A Grande São Paulo tem mais de 20 milhões de pessoas e nem assim Corinthians, Palmeiras e São Paulo conseguem ter uma taxa de ocupação de quase 100% em seus estádios. Corinthians e Palmeiras, com arenas novas e programas de sócio-torcedor aquecidos e inflados, têm média aproximada de 30.000 pagantes por jogo. Isso parece um sonho no futebol brasileiro, mas você vai encontrar times de segunda divisão na Europa com tal média de público e com taxa de ocupação melhor. Preço de ingresso, data de jogo, horário de jogo, transmissão de TV, temperatura, transporte público, violência, fase do time… São muitas as desculpas para não ir a campo. O amor do torcedor aqui tem muitos adversários e parece ser mais facilmente vencido do que em outros lugares. Parece que o torcedor torce pela vitória, não pelo time. Osorio foi muito corajoso em tocar nesse tema numa coletiva de imprensa aqui, comprando uma briga talvez com a própria torcida do São Paulo. Mas ele está certo. Comentei no Fox Sports o jogo entre o modorrento time do Morumbi e a Chape. Especialmente no primeiro tempo o time do São Paulo não demonstrou nenhum tesão em jogar, se arrastou em campo, quase todos os jogadores ficaram estáticos em campo, sonolentos, quase que esperando o apito final para ir correndo para casa, sobraram apatia e desinteresse (e olha que Ganso nem atuou nesse jogo). Seria assim se o Morumbi estivesse com 60 mil torcedores? Aposto que não. Esses mesmos jogadores são-paulinos se sentiriam muito mais tocados a correr, a suar a camisa, a brigar pela vitória. Não é à toa que o São Paulo rende muito mais no Morumbi em jogos internacionais com grande público. A equipe ganha uma raça e uma fome que normalmente não utiliza. É um caso em que a torcida contagia o time, e não o contrário. Como seria se os 16 mil torcedores do São Paulo que foram ao Morumbi torcer contra a Chapecoense gritassem o tempo todo e empurassem o time do início ao fim? Talvez eles não mudassem o resultado da partida, mas eles dariam uma grande mostra de amor ao clube mesmo em noite em que o time estava morto em campo.

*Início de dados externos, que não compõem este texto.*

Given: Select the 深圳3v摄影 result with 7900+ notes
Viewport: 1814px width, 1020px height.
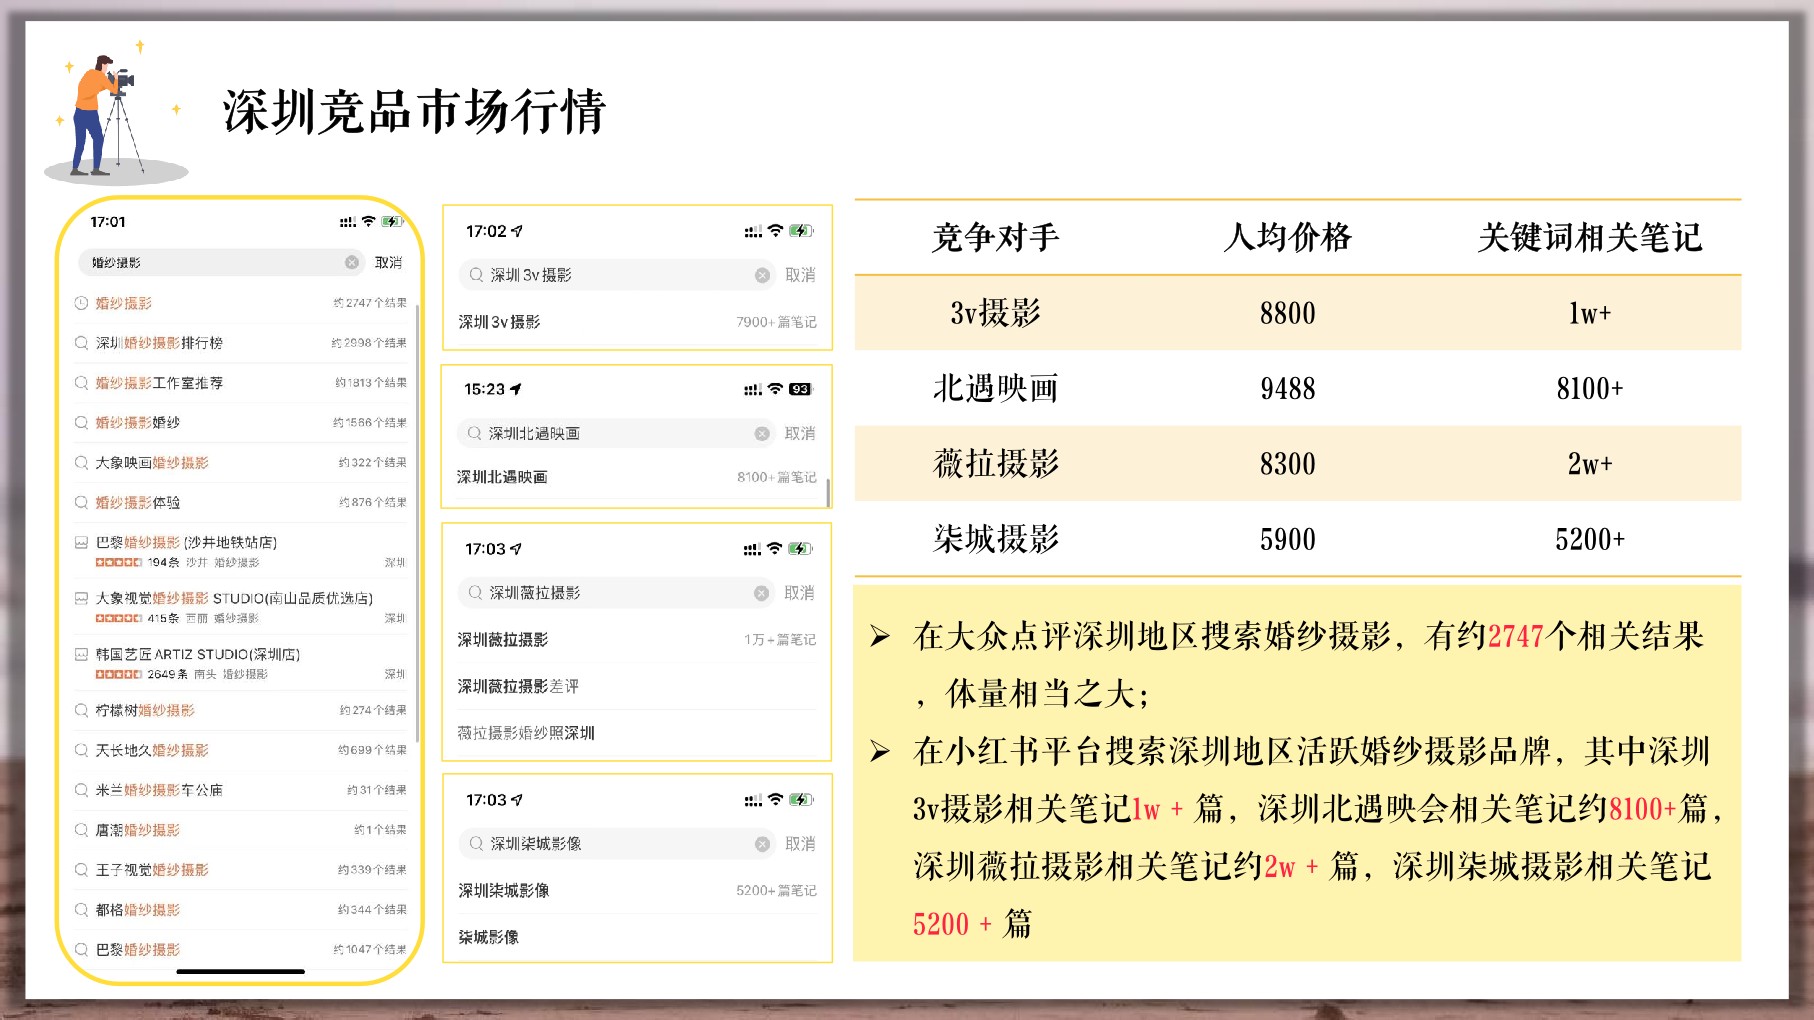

Há uma disputa um tanto quanto boboca no Brasil para ver quem tem a “melhor torcida”. Tem gente que fala que é a do Atlético-MG (Galão da Massa) por ela ser “a torcida mais argentina do Brasil”. Isso só mostra para mim que os brasileiros admitem que a os argentinos sabem torcer mais que os brasileiros. Não posso dizer que a torcida do Galo é melhor que a do Flamengo nem que é melhor que a do Corinthians nem que é melhor que a do Grêmio nem que é melhor do que a do Santa Cruz nem que é melhor do que a do Paysandu nem que é melhor do que a do Remo nem que é melhor do que a do Bahia nem que é melhor do que a do Brasil de Pelotas nem que é melhor do que a do Juventus da Mooca etc. Esse jeito brasileiro de torcer é levado também para a seleção. Aliás a torcida pela seleção nos estádios é ainda mais patética, menos paciente e bem menos apaixonada. Há torcedores no Brasil que dizem algo como “eu não gosto de futebol, eu gosto é do meu time”. Sabe o que parece na verdade? “Eu não gosto de futebol, eu gosto é de ganhar.”